# EXERCISE OBJECTIVE:
Render the lines below as a JSON list of strings, one string for each line and no entries for blank lines.

Data items:
● ● ● ● ● ● ●

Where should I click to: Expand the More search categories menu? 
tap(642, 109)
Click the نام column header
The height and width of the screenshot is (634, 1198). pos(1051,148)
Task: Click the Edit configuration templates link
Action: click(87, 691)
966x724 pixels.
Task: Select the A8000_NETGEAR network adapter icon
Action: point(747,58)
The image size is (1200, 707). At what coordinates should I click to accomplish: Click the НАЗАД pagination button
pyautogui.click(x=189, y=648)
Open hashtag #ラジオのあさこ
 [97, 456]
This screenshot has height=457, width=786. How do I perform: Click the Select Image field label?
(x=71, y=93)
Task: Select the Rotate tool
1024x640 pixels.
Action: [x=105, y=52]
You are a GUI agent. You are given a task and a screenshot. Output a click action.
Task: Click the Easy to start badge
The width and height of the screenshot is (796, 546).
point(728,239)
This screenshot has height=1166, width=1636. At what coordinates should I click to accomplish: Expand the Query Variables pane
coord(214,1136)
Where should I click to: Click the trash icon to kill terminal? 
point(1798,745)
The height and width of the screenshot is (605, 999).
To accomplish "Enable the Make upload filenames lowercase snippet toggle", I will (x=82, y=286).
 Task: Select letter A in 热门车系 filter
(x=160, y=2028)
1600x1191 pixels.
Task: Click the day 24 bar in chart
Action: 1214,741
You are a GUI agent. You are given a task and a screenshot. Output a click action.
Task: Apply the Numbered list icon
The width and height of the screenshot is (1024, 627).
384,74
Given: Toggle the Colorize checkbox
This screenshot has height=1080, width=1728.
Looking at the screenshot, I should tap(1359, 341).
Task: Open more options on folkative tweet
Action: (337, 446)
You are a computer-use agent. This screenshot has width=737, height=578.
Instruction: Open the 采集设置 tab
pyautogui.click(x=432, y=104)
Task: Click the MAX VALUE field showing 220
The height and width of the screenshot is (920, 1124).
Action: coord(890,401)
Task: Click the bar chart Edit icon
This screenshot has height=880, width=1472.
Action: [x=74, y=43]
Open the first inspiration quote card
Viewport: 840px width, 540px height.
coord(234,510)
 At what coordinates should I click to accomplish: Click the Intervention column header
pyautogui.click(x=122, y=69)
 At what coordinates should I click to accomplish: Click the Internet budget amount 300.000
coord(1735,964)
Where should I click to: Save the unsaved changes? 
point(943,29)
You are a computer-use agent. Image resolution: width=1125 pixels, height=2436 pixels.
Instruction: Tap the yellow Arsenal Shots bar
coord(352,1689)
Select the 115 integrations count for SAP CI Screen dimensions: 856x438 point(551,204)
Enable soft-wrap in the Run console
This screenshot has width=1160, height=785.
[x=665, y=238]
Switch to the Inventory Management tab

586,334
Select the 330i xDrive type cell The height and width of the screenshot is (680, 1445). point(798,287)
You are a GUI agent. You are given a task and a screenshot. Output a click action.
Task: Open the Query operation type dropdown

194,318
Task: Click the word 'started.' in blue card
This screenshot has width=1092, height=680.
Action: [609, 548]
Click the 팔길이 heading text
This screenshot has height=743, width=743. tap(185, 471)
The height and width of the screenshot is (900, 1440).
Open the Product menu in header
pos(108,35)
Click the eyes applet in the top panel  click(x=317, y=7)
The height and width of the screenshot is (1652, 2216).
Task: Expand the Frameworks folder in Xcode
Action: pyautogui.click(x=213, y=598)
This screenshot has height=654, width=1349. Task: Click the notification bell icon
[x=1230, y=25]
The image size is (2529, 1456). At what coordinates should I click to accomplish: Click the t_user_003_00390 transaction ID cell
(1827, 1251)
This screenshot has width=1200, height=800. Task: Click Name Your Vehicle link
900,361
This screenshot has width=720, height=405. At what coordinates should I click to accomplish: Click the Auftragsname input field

● ● ● ● ● ● ●

# CORRECT ANSWER:
[
  "Where should I click to: Expand the More search categories menu? ",
  "tap(642, 109)",
  "Click the نام column header",
  "The height and width of the screenshot is (634, 1198). pos(1051,148)",
  "Task: Click the Edit configuration templates link",
  "Action: click(87, 691)",
  "966x724 pixels.",
  "Task: Select the A8000_NETGEAR network adapter icon",
  "Action: point(747,58)",
  "The image size is (1200, 707). At what coordinates should I click to accomplish: Click the НАЗАД pagination button",
  "pyautogui.click(x=189, y=648)",
  "Open hashtag #ラジオのあさこ",
  " [97, 456]",
  "This screenshot has height=457, width=786. How do I perform: Click the Select Image field label?",
  "(x=71, y=93)",
  "Task: Select the Rotate tool",
  "1024x640 pixels.",
  "Action: [x=105, y=52]",
  "You are a GUI agent. You are given a task and a screenshot. Output a click action.",
  "Task: Click the Easy to start badge",
  "The width and height of the screenshot is (796, 546).",
  "point(728,239)",
  "This screenshot has height=1166, width=1636. At what coordinates should I click to accomplish: Expand the Query Variables pane",
  "coord(214,1136)",
  "Where should I click to: Click the trash icon to kill terminal? ",
  "point(1798,745)",
  "The height and width of the screenshot is (605, 999).",
  "To accomplish \"Enable the Make upload filenames lowercase snippet toggle\", I will (x=82, y=286).",
  " Task: Select letter A in 热门车系 filter",
  "(x=160, y=2028)",
  "1600x1191 pixels.",
  "Task: Click the day 24 bar in chart",
  "Action: 1214,741",
  "You are a GUI agent. You are given a task and a screenshot. Output a click action.",
  "Task: Apply the Numbered list icon",
  "The width and height of the screenshot is (1024, 627).",
  "384,74",
  "Given: Toggle the Colorize checkbox",
  "This screenshot has height=1080, width=1728.",
  "Looking at the screenshot, I should tap(1359, 341).",
  "Task: Open more options on folkative tweet",
  "Action: (337, 446)",
  "You are a computer-use agent. This screenshot has width=737, height=578.",
  "Instruction: Open the 采集设置 tab",
  "pyautogui.click(x=432, y=104)",
  "Task: Click the MAX VALUE field showing 220",
  "The height and width of the screenshot is (920, 1124).",
  "Action: coord(890,401)",
  "Task: Click the bar chart Edit icon",
  "This screenshot has height=880, width=1472.",
  "Action: [x=74, y=43]",
  "Open the first inspiration quote card",
  "Viewport: 840px width, 540px height.",
  "coord(234,510)",
  " At what coordinates should I click to accomplish: Click the Intervention column header",
  "pyautogui.click(x=122, y=69)",
  " At what coordinates should I click to accomplish: Click the Internet budget amount 300.000",
  "coord(1735,964)",
  "Where should I click to: Save the unsaved changes? ",
  "point(943,29)",
  "You are a computer-use agent. Image resolution: width=1125 pixels, height=2436 pixels.",
  "Instruction: Tap the yellow Arsenal Shots bar",
  "coord(352,1689)",
  "Select the 115 integrations count for SAP CI Screen dimensions: 856x438 point(551,204)",
  "Enable soft-wrap in the Run console",
  "This screenshot has width=1160, height=785.",
  "[x=665, y=238]",
  "Switch to the Inventory Management tab",
  "586,334",
  "Select the 330i xDrive type cell The height and width of the screenshot is (680, 1445). point(798,287)",
  "You are a GUI agent. You are given a task and a screenshot. Output a click action.",
  "Task: Open the Query operation type dropdown",
  "194,318",
  "Task: Click the word 'started.' in blue card",
  "This screenshot has width=1092, height=680.",
  "Action: [609, 548]",
  "Click the 팔길이 heading text",
  "This screenshot has height=743, width=743. tap(185, 471)",
  "The height and width of the screenshot is (900, 1440).",
  "Open the Product menu in header",
  "pos(108,35)",
  "Click the eyes applet in the top panel  click(x=317, y=7)",
  "The height and width of the screenshot is (1652, 2216).",
  "Task: Expand the Frameworks folder in Xcode",
  "Action: pyautogui.click(x=213, y=598)",
  "This screenshot has height=654, width=1349. Task: Click the notification bell icon",
  "[x=1230, y=25]",
  "The image size is (2529, 1456). At what coordinates should I click to accomplish: Click the t_user_003_00390 transaction ID cell",
  "(1827, 1251)",
  "This screenshot has width=1200, height=800. Task: Click Name Your Vehicle link",
  "900,361",
  "This screenshot has width=720, height=405. At what coordinates should I click to accomplish: Click the Auftragsname input field"
]